TASK OBJECTIVE:
Can you set down every one of the entries below word for word, line by line?

EXTRACTED INFORMATION:
================================
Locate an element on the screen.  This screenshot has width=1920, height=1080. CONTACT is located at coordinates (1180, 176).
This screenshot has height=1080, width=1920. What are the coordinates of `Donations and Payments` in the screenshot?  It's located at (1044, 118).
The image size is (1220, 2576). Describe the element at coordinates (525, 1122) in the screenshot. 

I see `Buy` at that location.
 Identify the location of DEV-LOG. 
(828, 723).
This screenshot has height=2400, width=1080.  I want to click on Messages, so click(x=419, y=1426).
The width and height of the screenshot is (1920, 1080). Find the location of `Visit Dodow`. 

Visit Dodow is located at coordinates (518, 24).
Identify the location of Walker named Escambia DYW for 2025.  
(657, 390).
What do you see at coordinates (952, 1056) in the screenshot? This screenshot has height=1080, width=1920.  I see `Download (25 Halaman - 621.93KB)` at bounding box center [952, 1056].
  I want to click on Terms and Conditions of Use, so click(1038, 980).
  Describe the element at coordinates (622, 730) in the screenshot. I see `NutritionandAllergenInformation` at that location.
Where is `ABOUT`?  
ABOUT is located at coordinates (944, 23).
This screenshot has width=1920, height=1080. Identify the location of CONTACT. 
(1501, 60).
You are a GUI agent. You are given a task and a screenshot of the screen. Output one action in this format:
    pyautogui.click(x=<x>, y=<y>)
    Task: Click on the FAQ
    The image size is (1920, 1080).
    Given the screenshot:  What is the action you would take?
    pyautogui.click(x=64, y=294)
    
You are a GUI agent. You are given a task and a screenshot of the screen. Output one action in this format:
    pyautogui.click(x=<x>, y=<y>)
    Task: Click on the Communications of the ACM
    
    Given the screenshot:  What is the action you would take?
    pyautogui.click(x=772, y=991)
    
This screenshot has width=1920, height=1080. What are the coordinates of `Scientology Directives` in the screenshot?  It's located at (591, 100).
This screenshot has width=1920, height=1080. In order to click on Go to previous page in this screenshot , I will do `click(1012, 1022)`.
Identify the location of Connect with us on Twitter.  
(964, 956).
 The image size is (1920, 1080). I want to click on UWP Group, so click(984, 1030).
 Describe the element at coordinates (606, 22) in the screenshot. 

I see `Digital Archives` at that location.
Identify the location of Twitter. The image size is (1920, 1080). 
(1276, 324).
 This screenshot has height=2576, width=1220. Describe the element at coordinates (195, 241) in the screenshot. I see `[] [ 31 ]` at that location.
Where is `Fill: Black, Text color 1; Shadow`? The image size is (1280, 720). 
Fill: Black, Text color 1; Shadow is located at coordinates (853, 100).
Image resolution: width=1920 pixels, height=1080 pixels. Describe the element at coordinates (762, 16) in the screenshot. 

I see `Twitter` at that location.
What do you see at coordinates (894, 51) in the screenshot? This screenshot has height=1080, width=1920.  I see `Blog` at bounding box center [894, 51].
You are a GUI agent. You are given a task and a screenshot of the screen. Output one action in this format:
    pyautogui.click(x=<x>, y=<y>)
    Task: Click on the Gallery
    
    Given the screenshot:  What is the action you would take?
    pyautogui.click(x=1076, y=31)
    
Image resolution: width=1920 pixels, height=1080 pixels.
================================
CORRECT RESULT:
Locate an element on the screen.  This screenshot has width=1920, height=1080. CONTACT is located at coordinates (1180, 176).
This screenshot has height=1080, width=1920. What are the coordinates of `Donations and Payments` in the screenshot?  It's located at (1044, 118).
The image size is (1220, 2576). Describe the element at coordinates (525, 1122) in the screenshot. 

I see `Buy` at that location.
 Identify the location of DEV-LOG. 
(828, 723).
This screenshot has height=2400, width=1080.  I want to click on Messages, so click(x=419, y=1426).
The width and height of the screenshot is (1920, 1080). Find the location of `Visit Dodow`. 

Visit Dodow is located at coordinates (518, 24).
Identify the location of Walker named Escambia DYW for 2025.  
(657, 390).
What do you see at coordinates (952, 1056) in the screenshot? This screenshot has height=1080, width=1920.  I see `Download (25 Halaman - 621.93KB)` at bounding box center [952, 1056].
  I want to click on Terms and Conditions of Use, so click(1038, 980).
  Describe the element at coordinates (622, 730) in the screenshot. I see `NutritionandAllergenInformation` at that location.
Where is `ABOUT`?  
ABOUT is located at coordinates (944, 23).
This screenshot has width=1920, height=1080. Identify the location of CONTACT. 
(1501, 60).
You are a GUI agent. You are given a task and a screenshot of the screen. Output one action in this format:
    pyautogui.click(x=<x>, y=<y>)
    Task: Click on the FAQ
    The image size is (1920, 1080).
    Given the screenshot:  What is the action you would take?
    pyautogui.click(x=64, y=294)
    
You are a GUI agent. You are given a task and a screenshot of the screen. Output one action in this format:
    pyautogui.click(x=<x>, y=<y>)
    Task: Click on the Communications of the ACM
    
    Given the screenshot:  What is the action you would take?
    pyautogui.click(x=772, y=991)
    
This screenshot has width=1920, height=1080. What are the coordinates of `Scientology Directives` in the screenshot?  It's located at (591, 100).
This screenshot has width=1920, height=1080. In order to click on Go to previous page in this screenshot , I will do `click(1012, 1022)`.
Identify the location of Connect with us on Twitter.  
(964, 956).
 The image size is (1920, 1080). I want to click on UWP Group, so click(984, 1030).
 Describe the element at coordinates (606, 22) in the screenshot. 

I see `Digital Archives` at that location.
Identify the location of Twitter. The image size is (1920, 1080). 
(1276, 324).
 This screenshot has height=2576, width=1220. Describe the element at coordinates (195, 241) in the screenshot. I see `[] [ 31 ]` at that location.
Where is `Fill: Black, Text color 1; Shadow`? The image size is (1280, 720). 
Fill: Black, Text color 1; Shadow is located at coordinates (853, 100).
Image resolution: width=1920 pixels, height=1080 pixels. Describe the element at coordinates (762, 16) in the screenshot. 

I see `Twitter` at that location.
What do you see at coordinates (894, 51) in the screenshot? This screenshot has height=1080, width=1920.  I see `Blog` at bounding box center [894, 51].
You are a GUI agent. You are given a task and a screenshot of the screen. Output one action in this format:
    pyautogui.click(x=<x>, y=<y>)
    Task: Click on the Gallery
    
    Given the screenshot:  What is the action you would take?
    pyautogui.click(x=1076, y=31)
    
Image resolution: width=1920 pixels, height=1080 pixels.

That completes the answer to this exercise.